▶ **Consignes**
**a)** D'après le communiqué du DPCP, pourquoi la poursuite doit-elle démontrer la culpabilité de l'accusé hors de tout doute raisonnable ? Répondez en une à trois phrases.
**b)** Indiquez si chacun des énoncés suivants concorde avec le communiqué du DPCP. Répondez par oui ou par non et citez les mots du communiqué qui tranchent la question.
(i) Le rapport d'enquête a été produit par le Service de police de la Ville de Montréal.
(ii) Le rapport d'analyse du procureur a été transmis au directeur adjoint des poursuites criminelles et pénales.
(iii) Le procureur tient compte uniquement de la preuve défavorable à l'accusé.

▶ **Source**
Le DPCP annonce qu'il ne portera pas d'accusation dans le dossier de l'enquête indépendante instituée à la suite de l'événement du 14 octobre 2015, survenu à Montréal, dans lequel une femme est décédée
QUÉBEC, le 4 mai 2016 /CNW Telbec/ - Après examen du rapport d'enquête produit par la Sûreté du Québec (SQ) dans le cadre d'une enquête indépendante relative à l'événement entourant le décès d'une femme survenu le 14 octobre 2015, le Directeur des poursuites criminelles et pénales (DPCP) conclut que les policiers du Service de police de la Ville de Montréal (SPVM) impliqués dans cet événement n'ont commis aucune infraction criminelle.
Conformément à la directive POL-1 du DPCP, l'examen du rapport d'enquête a été confié à un procureur aux poursuites criminelles et pénales (procureur). Ce dernier a procédé à un examen exhaustif des faits rapportés au rapport d'enquête afin d'évaluer si ceux-ci révèlent la commission d'infractions criminelles. La décision du procureur est basée sur le rapport d'enquête préparé par la SQ. Le procureur a produit un rapport d'analyse, lequel a été soumis au directeur adjoint des poursuites criminelles et pénales. Un proche de la personne décédée a été informé des motifs de la décision par le procureur qui a procédé à l'analyse du dossier.
Critères à l'origine de la décision de poursuivre
En droit criminel, le fardeau de preuve que doit satisfaire la poursuite est très exigeant. En raison du principe de la présomption d'innocence, la poursuite doit en effet faire une démonstration hors de tout doute raisonnable de la culpabilité de l'accusé devant le tribunal. Ainsi, après examen du rapport d'enquête, le procureur doit d'abord évaluer la suffisance de la preuve en tenant compte de l'ensemble de la preuve admissible, y compris celle qui pourrait soutenir certains moyens de défense. À l'issue de cette analyse, le procureur doit être raisonnablement convaincu de pouvoir établir la culpabilité du prévenu. Le cas échéant, il considère aussi les critères relatifs à l'opportunité d'engager une poursuite au regard de l'appréciation de l'intérêt public.

▶ **Extraits des lignes**

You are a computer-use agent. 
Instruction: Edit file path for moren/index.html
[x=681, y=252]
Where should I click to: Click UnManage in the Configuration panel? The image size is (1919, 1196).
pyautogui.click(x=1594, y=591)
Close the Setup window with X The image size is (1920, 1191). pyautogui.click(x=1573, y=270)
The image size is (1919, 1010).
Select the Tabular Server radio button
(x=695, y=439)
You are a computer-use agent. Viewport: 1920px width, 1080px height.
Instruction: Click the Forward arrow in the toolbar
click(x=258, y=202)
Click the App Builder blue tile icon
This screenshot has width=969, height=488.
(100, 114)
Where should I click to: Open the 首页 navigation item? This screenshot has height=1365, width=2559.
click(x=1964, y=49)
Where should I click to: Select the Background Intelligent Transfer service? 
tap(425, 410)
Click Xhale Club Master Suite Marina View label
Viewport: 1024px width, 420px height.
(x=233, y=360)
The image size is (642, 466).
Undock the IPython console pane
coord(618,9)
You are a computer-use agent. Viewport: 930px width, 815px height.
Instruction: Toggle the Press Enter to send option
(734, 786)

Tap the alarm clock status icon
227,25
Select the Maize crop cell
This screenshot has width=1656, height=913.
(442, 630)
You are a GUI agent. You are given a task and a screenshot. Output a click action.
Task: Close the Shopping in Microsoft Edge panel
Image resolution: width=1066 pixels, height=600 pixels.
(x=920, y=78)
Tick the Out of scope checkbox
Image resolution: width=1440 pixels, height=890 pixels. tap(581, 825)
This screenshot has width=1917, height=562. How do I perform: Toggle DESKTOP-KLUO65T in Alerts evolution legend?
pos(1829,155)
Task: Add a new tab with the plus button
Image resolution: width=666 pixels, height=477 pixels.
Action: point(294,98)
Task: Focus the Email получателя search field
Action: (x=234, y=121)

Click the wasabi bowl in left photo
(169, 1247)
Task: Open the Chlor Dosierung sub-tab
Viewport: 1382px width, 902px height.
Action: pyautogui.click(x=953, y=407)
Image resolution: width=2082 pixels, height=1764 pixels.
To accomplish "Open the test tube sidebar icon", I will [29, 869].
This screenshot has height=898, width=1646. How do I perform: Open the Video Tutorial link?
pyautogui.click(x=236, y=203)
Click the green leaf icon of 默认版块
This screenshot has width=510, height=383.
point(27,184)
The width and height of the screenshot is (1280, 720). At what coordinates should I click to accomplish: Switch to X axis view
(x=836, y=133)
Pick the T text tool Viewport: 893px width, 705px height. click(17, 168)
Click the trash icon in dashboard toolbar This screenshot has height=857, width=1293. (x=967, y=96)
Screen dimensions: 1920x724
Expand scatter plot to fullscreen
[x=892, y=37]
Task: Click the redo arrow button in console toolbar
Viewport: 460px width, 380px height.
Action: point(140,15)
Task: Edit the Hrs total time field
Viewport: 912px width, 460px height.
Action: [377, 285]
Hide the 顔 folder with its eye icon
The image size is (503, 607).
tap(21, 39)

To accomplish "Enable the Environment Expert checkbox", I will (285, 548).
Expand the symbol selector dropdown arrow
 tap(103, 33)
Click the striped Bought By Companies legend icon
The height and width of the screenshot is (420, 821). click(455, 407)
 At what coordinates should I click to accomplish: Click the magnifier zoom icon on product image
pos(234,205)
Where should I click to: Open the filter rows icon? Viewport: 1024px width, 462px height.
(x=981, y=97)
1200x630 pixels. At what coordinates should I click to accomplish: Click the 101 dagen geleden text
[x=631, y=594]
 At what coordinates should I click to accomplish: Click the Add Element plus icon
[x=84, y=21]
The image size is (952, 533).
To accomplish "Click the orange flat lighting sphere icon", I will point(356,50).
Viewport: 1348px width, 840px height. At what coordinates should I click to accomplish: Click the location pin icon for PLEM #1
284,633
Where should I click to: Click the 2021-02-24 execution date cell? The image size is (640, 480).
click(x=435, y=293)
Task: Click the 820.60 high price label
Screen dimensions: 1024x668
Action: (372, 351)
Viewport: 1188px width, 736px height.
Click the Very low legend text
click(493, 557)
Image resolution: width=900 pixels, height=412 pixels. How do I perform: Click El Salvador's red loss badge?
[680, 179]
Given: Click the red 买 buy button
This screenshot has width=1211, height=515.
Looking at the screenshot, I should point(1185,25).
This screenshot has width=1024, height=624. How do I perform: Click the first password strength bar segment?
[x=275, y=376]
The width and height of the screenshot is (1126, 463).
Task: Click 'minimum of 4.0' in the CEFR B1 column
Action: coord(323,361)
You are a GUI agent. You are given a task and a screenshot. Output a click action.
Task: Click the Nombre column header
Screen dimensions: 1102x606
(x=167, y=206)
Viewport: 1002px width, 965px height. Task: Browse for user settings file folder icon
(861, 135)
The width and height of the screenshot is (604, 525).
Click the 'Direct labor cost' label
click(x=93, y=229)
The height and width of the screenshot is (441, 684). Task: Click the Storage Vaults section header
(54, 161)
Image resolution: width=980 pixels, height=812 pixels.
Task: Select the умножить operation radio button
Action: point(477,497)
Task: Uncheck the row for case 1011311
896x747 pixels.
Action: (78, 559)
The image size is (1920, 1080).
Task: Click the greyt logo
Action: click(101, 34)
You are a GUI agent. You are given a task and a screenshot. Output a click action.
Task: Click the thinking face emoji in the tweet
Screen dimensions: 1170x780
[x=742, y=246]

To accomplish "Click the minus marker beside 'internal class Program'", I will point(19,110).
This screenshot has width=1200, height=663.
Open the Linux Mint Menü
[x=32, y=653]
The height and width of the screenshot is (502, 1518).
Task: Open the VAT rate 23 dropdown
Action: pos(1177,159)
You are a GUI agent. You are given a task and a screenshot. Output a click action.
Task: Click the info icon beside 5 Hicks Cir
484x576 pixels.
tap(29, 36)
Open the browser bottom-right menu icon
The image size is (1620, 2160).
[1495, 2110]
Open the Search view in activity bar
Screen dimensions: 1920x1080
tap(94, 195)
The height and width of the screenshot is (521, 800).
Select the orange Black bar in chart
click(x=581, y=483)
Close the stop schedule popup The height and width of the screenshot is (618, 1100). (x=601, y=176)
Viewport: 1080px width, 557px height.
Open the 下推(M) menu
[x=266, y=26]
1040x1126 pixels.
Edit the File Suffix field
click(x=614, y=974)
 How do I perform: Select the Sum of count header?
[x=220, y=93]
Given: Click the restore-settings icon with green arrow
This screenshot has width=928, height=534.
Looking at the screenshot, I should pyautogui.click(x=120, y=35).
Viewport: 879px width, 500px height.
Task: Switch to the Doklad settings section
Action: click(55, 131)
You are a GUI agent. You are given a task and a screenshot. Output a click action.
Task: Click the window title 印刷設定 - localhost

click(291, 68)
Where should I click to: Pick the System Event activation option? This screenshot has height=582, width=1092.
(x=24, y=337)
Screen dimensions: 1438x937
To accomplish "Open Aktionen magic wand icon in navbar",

▶ **Résultats de l'exercice**
**a)** La poursuite doit faire cette démonstration devant le tribunal en raison du principe de la présomption d'innocence. C'est pourquoi le fardeau de preuve en droit criminel est très exigeant.

**b)**
(i) Non : « rapport d'enquête produit par la Sûreté du Québec (SQ) ».
(ii) Oui : « Le procureur a produit un rapport d'analyse, lequel a été soumis au directeur adjoint des poursuites criminelles et pénales. »
(iii) Non : « en tenant compte de l'ensemble de la preuve admissible, y compris celle qui pourrait soutenir certains moyens de défense ».